Short problem
Copy out each of the following records word for word.

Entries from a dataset
◆ ◆ ◆ ◆ ◆ ◆ ◆

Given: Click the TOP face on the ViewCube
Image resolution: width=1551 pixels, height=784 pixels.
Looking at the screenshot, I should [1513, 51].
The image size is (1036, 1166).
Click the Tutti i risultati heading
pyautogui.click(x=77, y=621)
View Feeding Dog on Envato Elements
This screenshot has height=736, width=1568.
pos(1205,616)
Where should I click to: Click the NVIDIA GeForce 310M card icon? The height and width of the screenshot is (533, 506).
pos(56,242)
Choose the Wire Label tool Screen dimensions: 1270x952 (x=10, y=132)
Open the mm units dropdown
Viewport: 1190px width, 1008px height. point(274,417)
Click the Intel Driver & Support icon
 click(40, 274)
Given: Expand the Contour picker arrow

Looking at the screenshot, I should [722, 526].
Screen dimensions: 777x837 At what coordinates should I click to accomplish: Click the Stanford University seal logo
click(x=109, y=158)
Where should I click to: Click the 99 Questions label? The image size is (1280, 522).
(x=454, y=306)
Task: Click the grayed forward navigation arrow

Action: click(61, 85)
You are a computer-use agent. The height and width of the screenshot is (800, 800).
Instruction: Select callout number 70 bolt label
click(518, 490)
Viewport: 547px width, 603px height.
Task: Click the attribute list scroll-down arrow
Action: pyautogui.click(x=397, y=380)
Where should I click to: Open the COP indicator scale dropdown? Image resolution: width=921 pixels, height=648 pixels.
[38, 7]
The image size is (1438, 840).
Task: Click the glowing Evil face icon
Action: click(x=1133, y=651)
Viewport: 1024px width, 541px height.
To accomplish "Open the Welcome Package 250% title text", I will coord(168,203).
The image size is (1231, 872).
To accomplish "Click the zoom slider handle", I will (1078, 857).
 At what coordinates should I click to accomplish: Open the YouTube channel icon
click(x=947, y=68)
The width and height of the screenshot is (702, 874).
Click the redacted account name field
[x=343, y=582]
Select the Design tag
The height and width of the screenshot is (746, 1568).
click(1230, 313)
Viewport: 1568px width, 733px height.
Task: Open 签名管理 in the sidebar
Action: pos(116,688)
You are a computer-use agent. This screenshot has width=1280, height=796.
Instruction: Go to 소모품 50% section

◆ ◆ ◆ ◆ ◆ ◆ ◆

Result
Given: Click the TOP face on the ViewCube
Image resolution: width=1551 pixels, height=784 pixels.
Looking at the screenshot, I should [1513, 51].
The image size is (1036, 1166).
Click the Tutti i risultati heading
pyautogui.click(x=77, y=621)
View Feeding Dog on Envato Elements
This screenshot has height=736, width=1568.
pos(1205,616)
Where should I click to: Click the NVIDIA GeForce 310M card icon? The height and width of the screenshot is (533, 506).
pos(56,242)
Choose the Wire Label tool Screen dimensions: 1270x952 (x=10, y=132)
Open the mm units dropdown
Viewport: 1190px width, 1008px height. point(274,417)
Click the Intel Driver & Support icon
 click(40, 274)
Given: Expand the Contour picker arrow

Looking at the screenshot, I should [722, 526].
Screen dimensions: 777x837 At what coordinates should I click to accomplish: Click the Stanford University seal logo
click(x=109, y=158)
Where should I click to: Click the 99 Questions label? The image size is (1280, 522).
(x=454, y=306)
Task: Click the grayed forward navigation arrow

Action: click(61, 85)
You are a computer-use agent. The height and width of the screenshot is (800, 800).
Instruction: Select callout number 70 bolt label
click(518, 490)
Viewport: 547px width, 603px height.
Task: Click the attribute list scroll-down arrow
Action: pyautogui.click(x=397, y=380)
Where should I click to: Open the COP indicator scale dropdown? Image resolution: width=921 pixels, height=648 pixels.
[38, 7]
The image size is (1438, 840).
Task: Click the glowing Evil face icon
Action: click(x=1133, y=651)
Viewport: 1024px width, 541px height.
To accomplish "Open the Welcome Package 250% title text", I will coord(168,203).
The image size is (1231, 872).
To accomplish "Click the zoom slider handle", I will (1078, 857).
 At what coordinates should I click to accomplish: Open the YouTube channel icon
click(x=947, y=68)
The width and height of the screenshot is (702, 874).
Click the redacted account name field
[x=343, y=582]
Select the Design tag
The height and width of the screenshot is (746, 1568).
click(1230, 313)
Viewport: 1568px width, 733px height.
Task: Open 签名管理 in the sidebar
Action: pos(116,688)
You are a computer-use agent. This screenshot has width=1280, height=796.
Instruction: Go to 소모품 50% section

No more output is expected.